• **Exercise brief**
Give every text line of the entries below as a JSON list of strings, one string per line, without blank lines or pictures.

• **Input rows**
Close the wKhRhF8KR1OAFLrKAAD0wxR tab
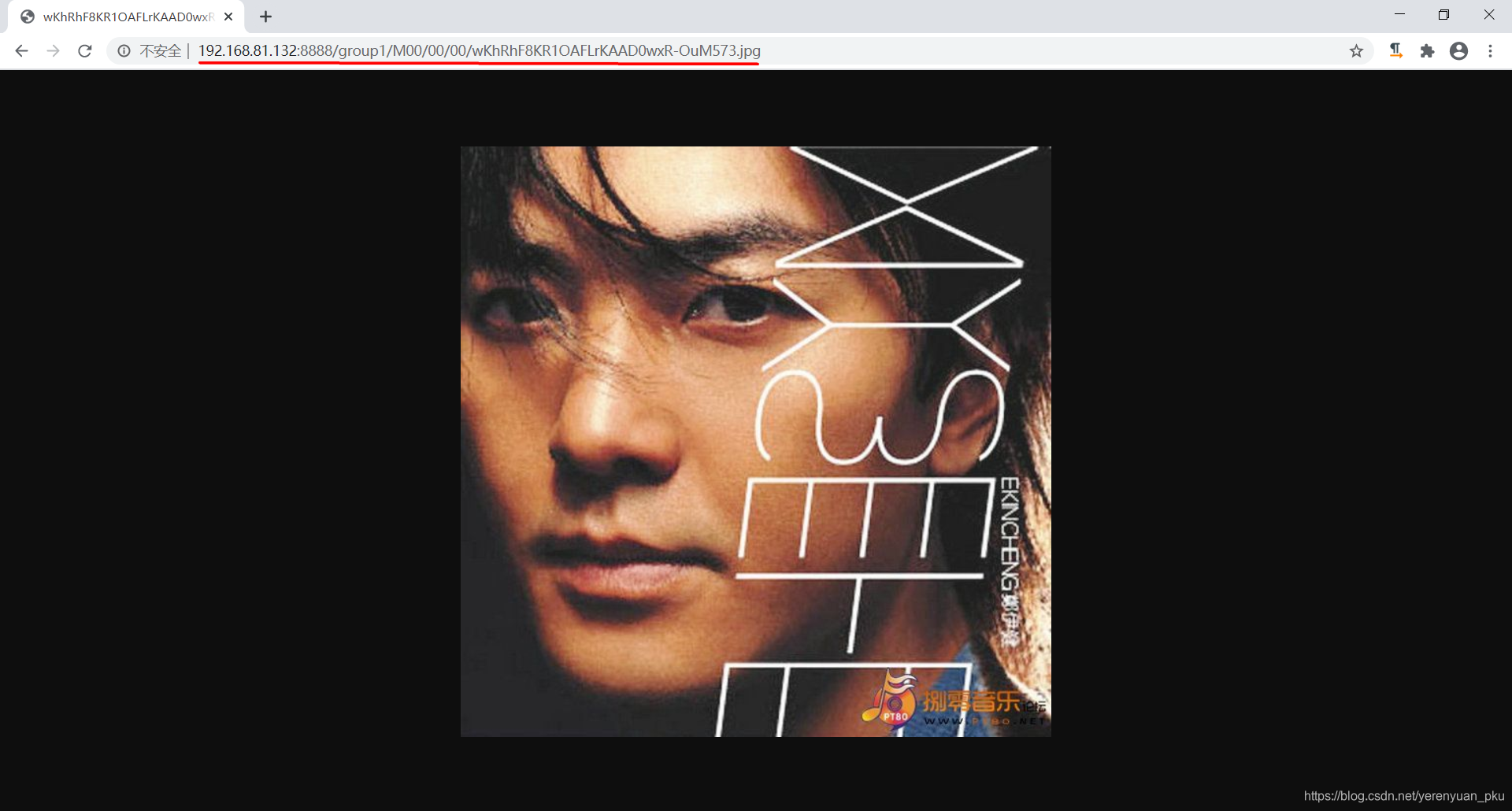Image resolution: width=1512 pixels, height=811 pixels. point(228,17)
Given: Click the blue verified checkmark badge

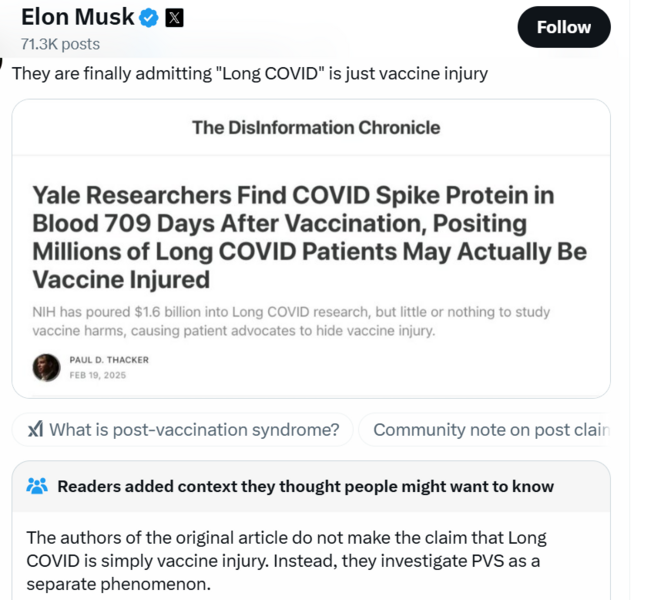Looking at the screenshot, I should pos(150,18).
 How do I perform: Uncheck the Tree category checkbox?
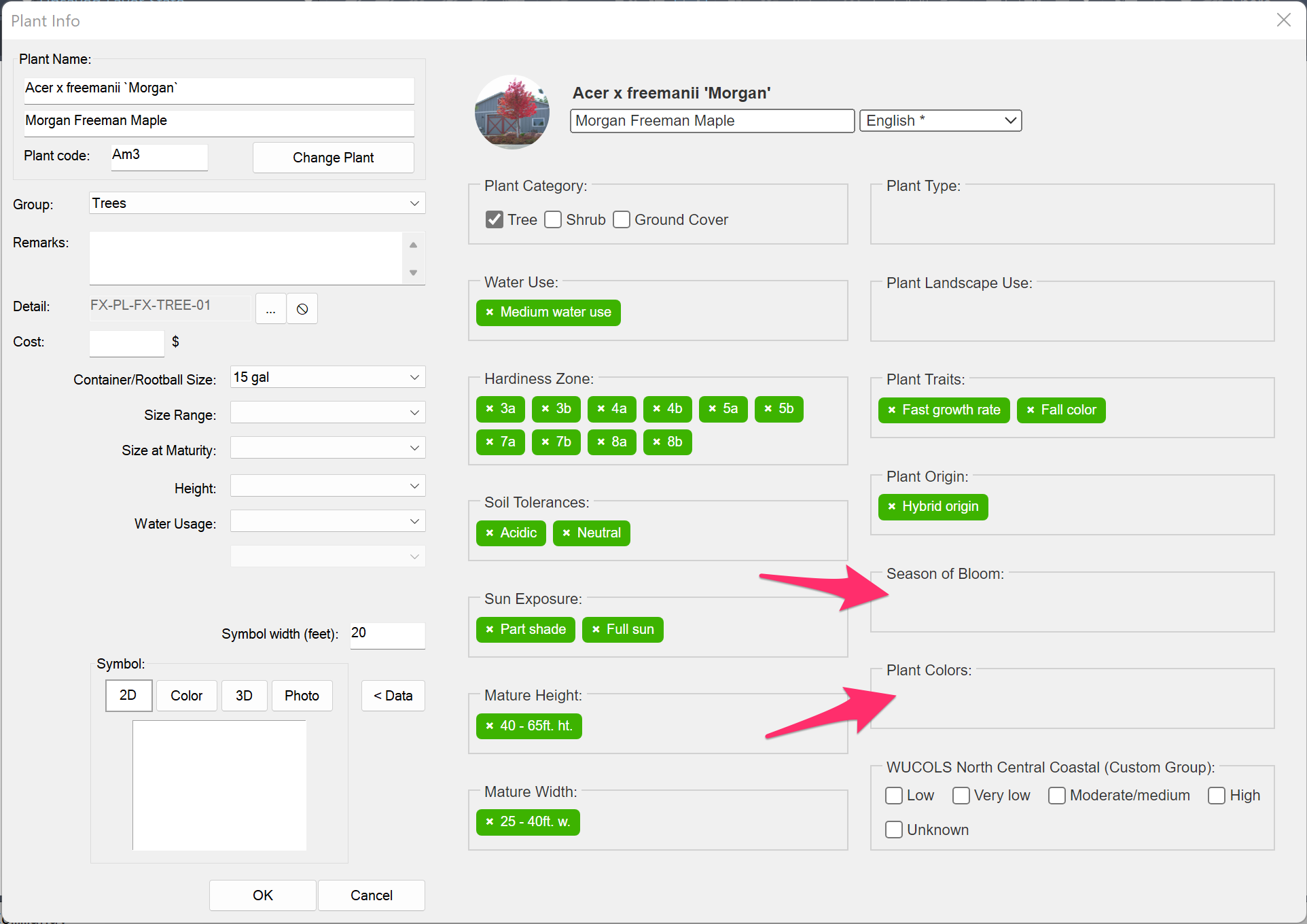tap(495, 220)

• **Answer to this problem**
[
  "Close the wKhRhF8KR1OAFLrKAAD0wxR tab",
  "Image resolution: width=1512 pixels, height=811 pixels. point(228,17)",
  "Given: Click the blue verified checkmark badge",
  "Looking at the screenshot, I should pos(150,18).",
  " How do I perform: Uncheck the Tree category checkbox?",
  "tap(495, 220)"
]